いつもの光景だけれど、二人はそんな両親達を見ているのが実は結構好きだった。
「またいちゃついてる」
「いちゃ……?! いちゃついてない!」
シエルの言葉に、母親は反論する。にやにやと笑う息子に気付くと、小松は息を吐いてからかった子供の頭を優しく叩いた。
「いてっ!」
「親をからかうもんじゃないの!」
ご飯抜くよ? と、言うとへにょりと眉を下げたシエルが唇を尖らせた。
「母さん、それはずるいよ」
「折角頑張ったのに、シエルは晩御飯が食べられないのか~、可哀想に。そうだ、トリコさんに来て貰おうか」
「ごめんなさい」
わかればよろしい。小松はそんなことを言って、エプロンを掛けた。
「昨日の夜から随分と頑張っていたものね」
きゅっと背中で小松がエプロンの紐を縛った辺りで、ココが笑みを浮かべながらお湯を沸かし始める。どうやら、お茶を淹れてくれるらしい。
「下準備が大事なのはわかるけど、あまり無理はしないようにね」
「もうっ! パパ、本当に鈍いのね!」
小松がココの言葉に苦笑を浮かべると同時に、今まで黙っていたルーチェが耐えかねたように声をあげた。ココが声のした方向に視線を向けて、首を傾げる。
「今日が何の日か、本当に気付いていないの?」
仁王立ちでココを見上げるルーチェの剣幕に、ココは益々首を傾げるばかりだ。小松が小さく肩を震わせて笑いを堪えているのが見える。
「今日?」
ココはカレンダーを見た。2月14日。例年であれば小松はこの月は前半殆ど仕事で、休めない。今年だってそうだった。だって理由が……――。
「あ」
ココの声に、ルーチェが笑った。
「わかった?」
ルーチェは後ろ手に隠し持っていたそれを、ココの前に差し出した。赤いハートの箱に、ココは目を見開く。

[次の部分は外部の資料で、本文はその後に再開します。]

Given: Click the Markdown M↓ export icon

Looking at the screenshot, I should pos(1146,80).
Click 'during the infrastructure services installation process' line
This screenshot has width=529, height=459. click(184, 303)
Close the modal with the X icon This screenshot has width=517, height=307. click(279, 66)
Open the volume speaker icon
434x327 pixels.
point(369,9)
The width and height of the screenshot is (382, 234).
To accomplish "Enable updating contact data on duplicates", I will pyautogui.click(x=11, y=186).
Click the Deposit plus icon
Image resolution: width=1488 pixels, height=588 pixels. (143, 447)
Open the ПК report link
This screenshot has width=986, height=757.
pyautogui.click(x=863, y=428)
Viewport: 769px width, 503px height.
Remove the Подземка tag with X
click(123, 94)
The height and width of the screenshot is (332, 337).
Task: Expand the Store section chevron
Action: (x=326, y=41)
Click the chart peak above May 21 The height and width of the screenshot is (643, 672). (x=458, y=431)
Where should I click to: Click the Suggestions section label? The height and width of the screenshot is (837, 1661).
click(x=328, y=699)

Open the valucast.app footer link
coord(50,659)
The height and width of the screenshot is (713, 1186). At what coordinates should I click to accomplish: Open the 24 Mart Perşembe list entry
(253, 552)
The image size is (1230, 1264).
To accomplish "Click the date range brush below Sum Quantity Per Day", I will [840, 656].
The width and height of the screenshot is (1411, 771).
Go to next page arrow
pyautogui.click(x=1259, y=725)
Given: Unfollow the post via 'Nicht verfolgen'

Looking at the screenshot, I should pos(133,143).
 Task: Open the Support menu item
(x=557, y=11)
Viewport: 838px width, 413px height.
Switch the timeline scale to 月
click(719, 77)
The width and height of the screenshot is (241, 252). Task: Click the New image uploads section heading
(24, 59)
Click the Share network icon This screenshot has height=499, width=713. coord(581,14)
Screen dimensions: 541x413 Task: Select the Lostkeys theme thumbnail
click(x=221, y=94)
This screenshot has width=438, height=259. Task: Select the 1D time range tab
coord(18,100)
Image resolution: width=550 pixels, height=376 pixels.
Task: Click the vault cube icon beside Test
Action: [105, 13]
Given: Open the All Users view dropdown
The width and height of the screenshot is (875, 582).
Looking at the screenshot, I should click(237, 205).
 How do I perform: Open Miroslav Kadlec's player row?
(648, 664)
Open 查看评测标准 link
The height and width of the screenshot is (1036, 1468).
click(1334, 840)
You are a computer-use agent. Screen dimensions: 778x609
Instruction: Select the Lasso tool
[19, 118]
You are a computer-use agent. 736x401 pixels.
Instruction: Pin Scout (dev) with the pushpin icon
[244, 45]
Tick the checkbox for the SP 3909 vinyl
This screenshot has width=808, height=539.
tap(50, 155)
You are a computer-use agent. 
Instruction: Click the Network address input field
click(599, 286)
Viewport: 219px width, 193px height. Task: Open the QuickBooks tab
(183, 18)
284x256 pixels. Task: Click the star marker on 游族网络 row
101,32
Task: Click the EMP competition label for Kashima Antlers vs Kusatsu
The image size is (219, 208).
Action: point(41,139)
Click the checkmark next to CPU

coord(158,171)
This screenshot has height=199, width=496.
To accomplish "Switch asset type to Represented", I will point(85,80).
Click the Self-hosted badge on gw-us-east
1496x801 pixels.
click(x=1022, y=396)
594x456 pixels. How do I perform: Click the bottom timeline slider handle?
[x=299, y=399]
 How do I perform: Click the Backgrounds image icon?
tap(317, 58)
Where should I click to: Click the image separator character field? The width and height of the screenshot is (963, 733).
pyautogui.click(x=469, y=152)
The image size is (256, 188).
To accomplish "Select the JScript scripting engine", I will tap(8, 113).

「はい、これ、ハッピーバレンタイン。私の手作りだけど、味はママのお墨付きだよ!」
どこか仏頂面ではあるけれど、それはただの照れ隠しだろう。ココは差し出された箱を手を伸ばして受け取る。そうか、最近浮き足立っていたのも、昨日リンちゃんの家にいったのも、全部これのためだったのか。と、ココはようやくそこで理解する。
「……パパ?」
ルーチェが不安そうにココを見上げる。例年では、小松とルーチェが作った晩御飯に舌鼓を打つのが当然のことになっていたために、まさかチョコを貰えるとは思ってもみなかった。
ココはなんと言葉にしたらいいのか、わからない。嬉しさと感動が一気に押し寄せてきて、胸が詰まりそうだった。
「……ありがとう。大事に、食べるよ」
ココはルーチェを抱き寄せて、そっとその額にキスをした。照れたように頬を染めながらも、ルーチェは嬉しそうにはにかんでみせる。
「大好きよ、パパとママが世界で一番!」
「僕も、ママの次に二人が好きだよ」
「あー、出たよ。また父さんの惚気」
「……コ、ココさん!」
シエルが呆れたように笑いながら椅子に座っている横で、油断していたらしい小松の顔から湯気が上がる。ココは笑うと、そっとルーチェを解放した。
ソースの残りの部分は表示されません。